Ambassador of the United States to Peru
- In office June 20, 2024 – April 18, 2025
- President: Joe Biden
- Preceded by: Lisa D. Kenna
- Succeeded by: Bernardo Navarro

Personal details
- Born: Stephanie Faye Syptak
- Spouse: Gautam Ramnath
- Children: 2 daughters
- Alma mater: Georgetown University School of Foreign Service

Military service
- Allegiance: United States
- Branch/service: United States Navy

= Stephanie Syptak-Ramnath =

American diplomat

Stephanie Syptak-Ramnath is an American diplomat who assumed duties as the civilian deputy to the commander and senior foreign policy advisor at U.S. Southern Command in Miami, Florida in June 2025. She served as the United States ambassador to Peru from June 2024 to April 2025. Other recent leadership positions include deputy chief of mission at the U.S. Embassy in Mexico City, Mexico from July 2021 to July 2023 and deputy executive secretary to Secretary of State Pompeo and Secretary of State Blinken from August 2019 to July 2021. She was awarded the Presidential Rank Award in 2021.

==Early life and education==
Syptak-Ramnath is a graduate from the Georgetown University's Walsh School of Foreign Service.

==Career==
Syptak-Ramnath served as Chargé d’Affaires ad interim at the U.S. Embassy Singapore from January 2017 to July 2019, directing 19 U.S. government sections and agencies in the advancement of bilateral security, military, economic, and people-to-people cooperation. During that time, she led embassy efforts in support of the historic June 2018 Singapore Summit between United States President Donald Trump and North Korean leader Kim Jong-un.

Syptak-Ramnath previously served as minister counselor for public diplomacy at the U.S. Embassy Mexico City, as deputy chief of mission in Bamako, Mali, and senior deputy director in the Office of Public Diplomacy in the Bureau of European and Eurasian Affairs. Other assignments include Tunis, Tunisia, the U.S. Mission to the United Nations, and Monterrey, Mexico. In November 2015, she was awarded the Department of State’s Edward R. Murrow Award for Excellence in Public Diplomacy.

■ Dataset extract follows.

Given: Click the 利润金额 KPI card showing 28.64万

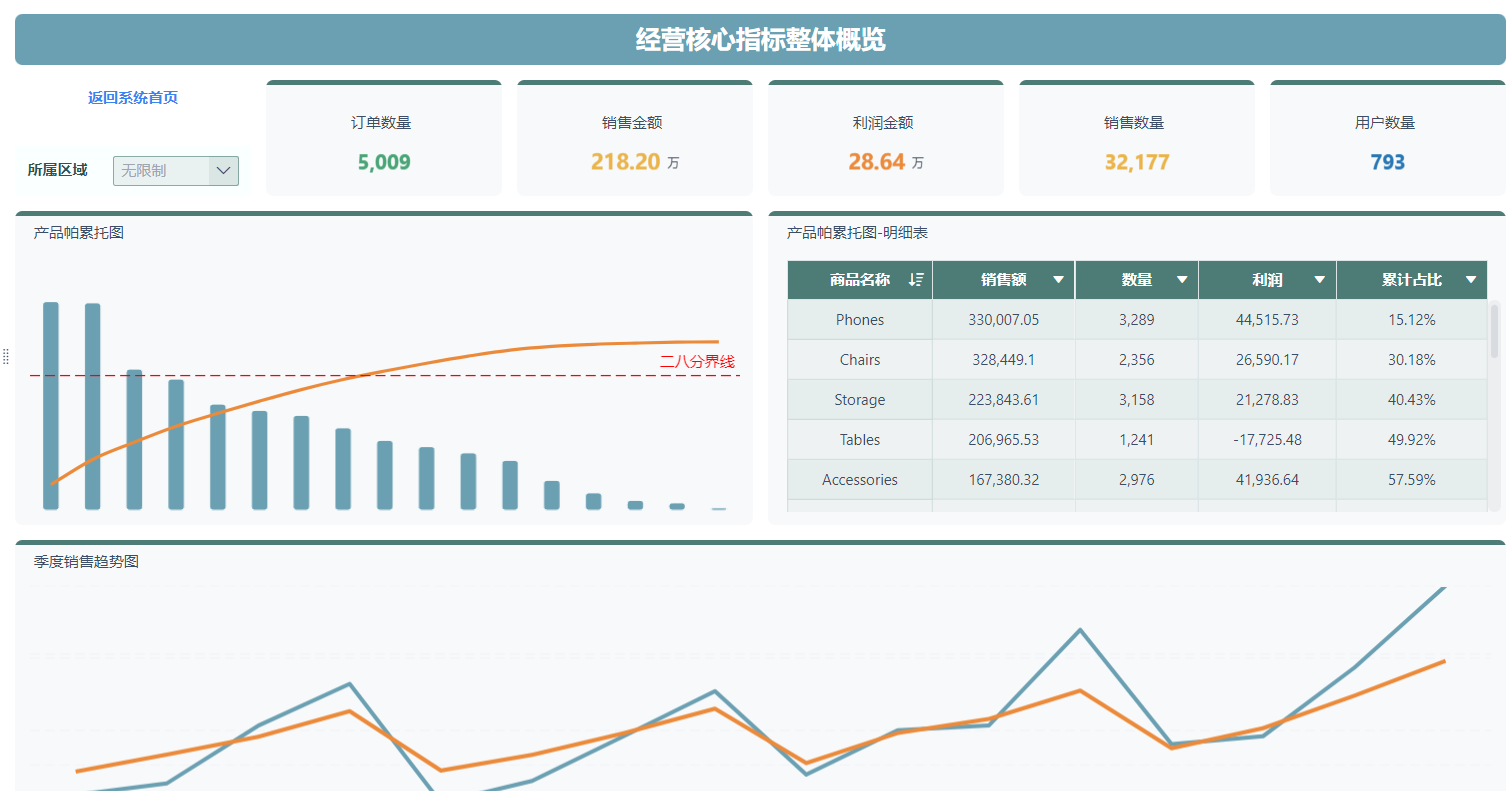Looking at the screenshot, I should 885,138.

Prior to joining the Senior Foreign Service, she was an officer in the United States Navy. She was a member of the International Women’s Forum Leadership Foundation 2011-2012 Fellows Class, of which she completed executive programs at Harvard Business School and INSEAD.

===Ambassador to Peru===
In January 2023, President Joe Biden nominated Syptak-Ramnath as ambassador to Peru. Hearings on her nomination were held before the Senate Foreign Relations Committee on May 4, 2023. The committee favorably reported her nomination on June 1, 2023, and she was confirmed by Voice Vote before the Senate on May 2, 2024. She presented her credentials to President Dina Boluarte on June 20, 2024.

In a formal ceremony held in the Castilla Hall of the Legislative Palace on April 16, 2025, the President of Peru’s Congress, Eduardo Salhuana, presented the Congressional Medal of Honor, Grand Officer grade, to Ambassador Syptak-Ramnath in recognition of her contributions to strengthening the ties of friendship and cooperation between both countries.

She left her position as U.S. Ambassador to Peru on April 18, 2025.

==Personal life==
Syptak-Ramnath is married to Gautam Ramnath and have two daughters, one studying at Northwestern University and the other at Pepperdine University. She speaks Spanish and French.